* [Requirement] Beginning with the line that holds "Task: Tap CLOSED" and ending with the last line of the entries, please output each line exactly, apart from any pictures.

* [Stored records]
===============

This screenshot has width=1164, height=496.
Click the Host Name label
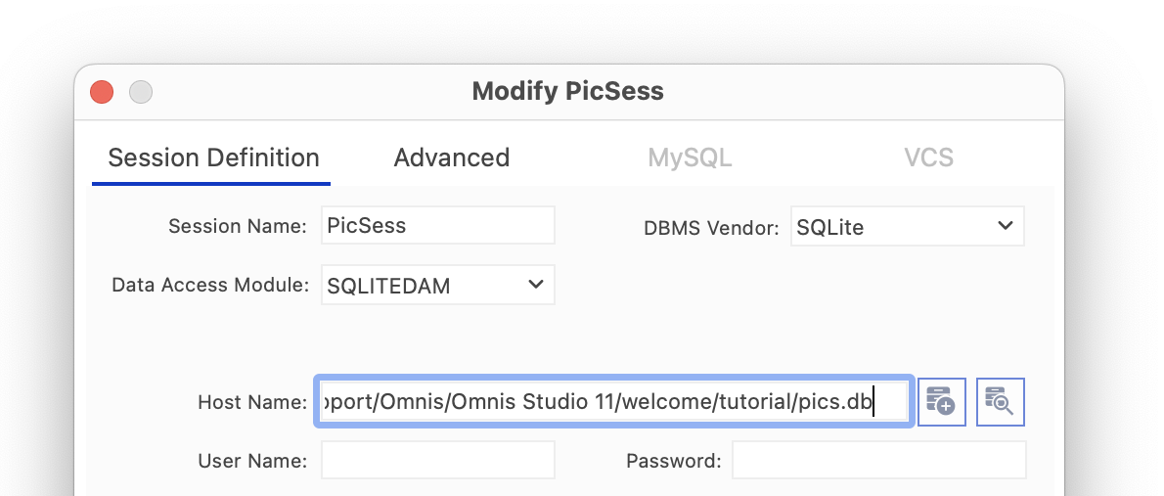click(x=252, y=402)
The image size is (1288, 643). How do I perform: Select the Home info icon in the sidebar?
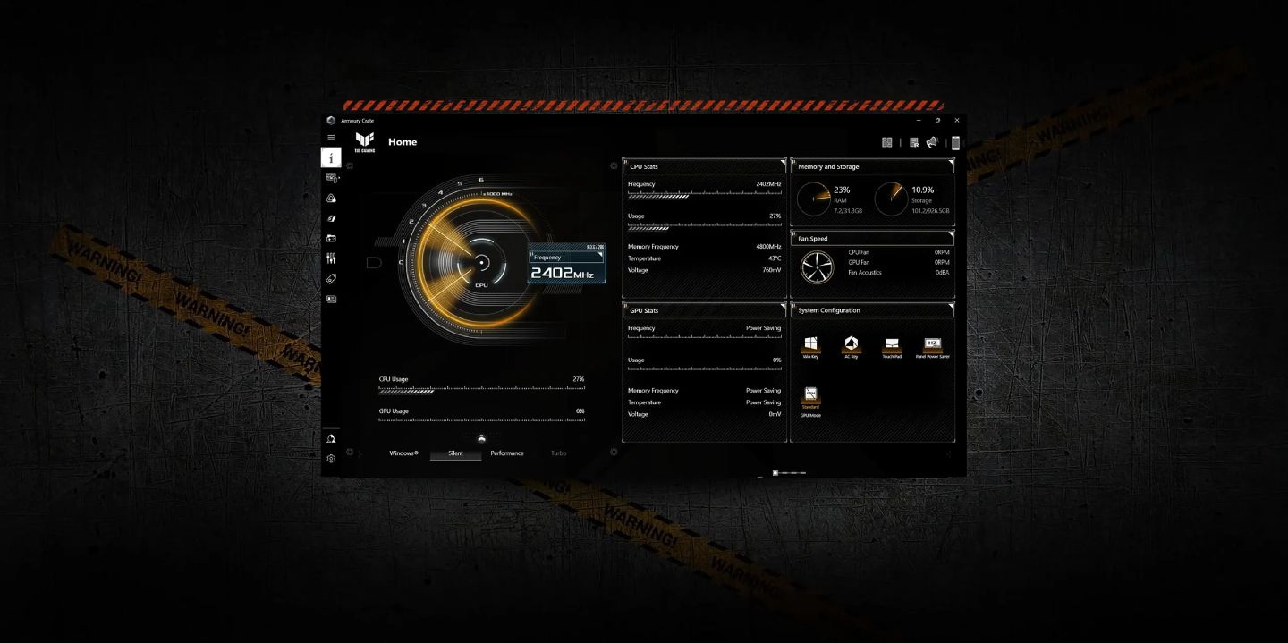pyautogui.click(x=331, y=158)
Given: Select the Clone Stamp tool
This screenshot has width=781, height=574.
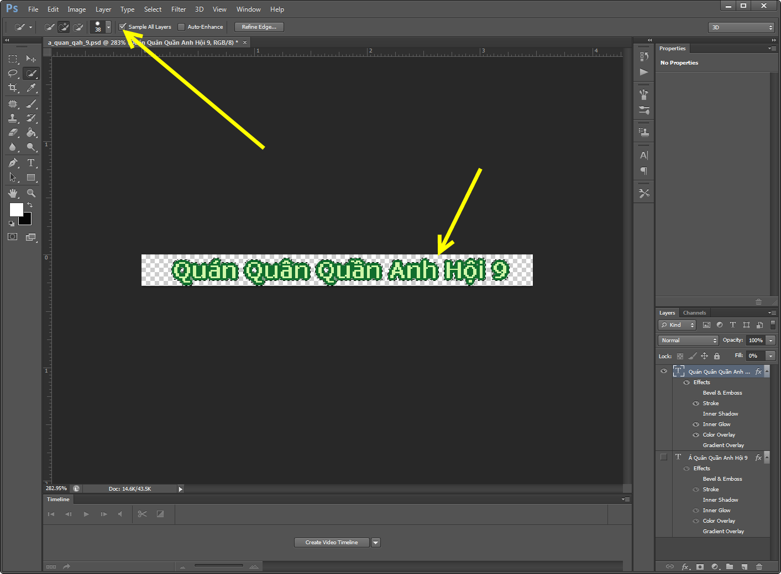Looking at the screenshot, I should pyautogui.click(x=12, y=118).
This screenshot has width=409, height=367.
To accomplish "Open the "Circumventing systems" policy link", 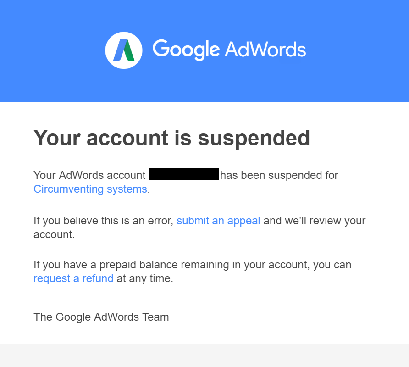I will tap(90, 189).
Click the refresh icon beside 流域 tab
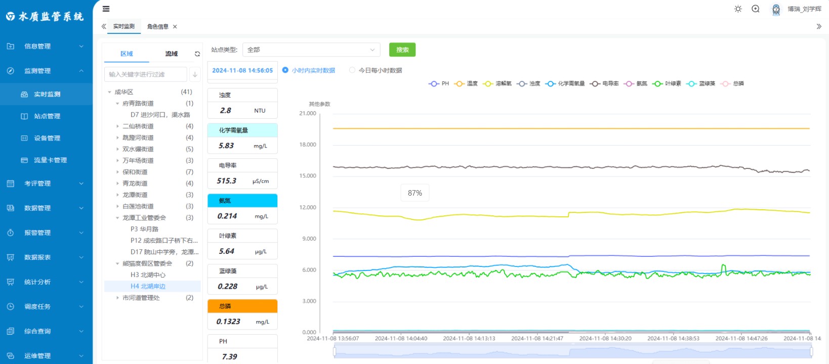The height and width of the screenshot is (364, 829). click(x=197, y=54)

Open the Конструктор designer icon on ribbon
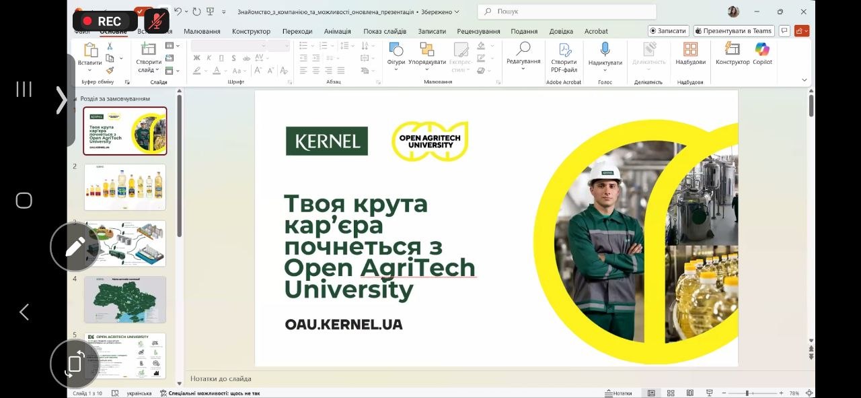(x=732, y=54)
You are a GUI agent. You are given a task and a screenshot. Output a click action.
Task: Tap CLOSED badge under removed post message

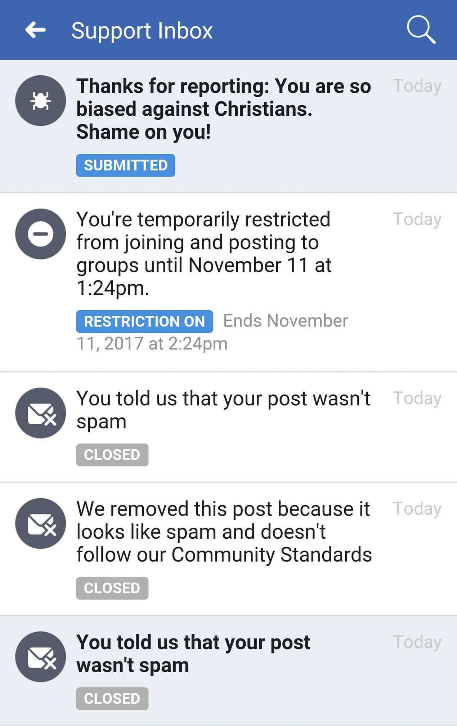click(112, 588)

===============

* [Answer section]
Task: Tap CLOSED badge under removed post message

click(112, 588)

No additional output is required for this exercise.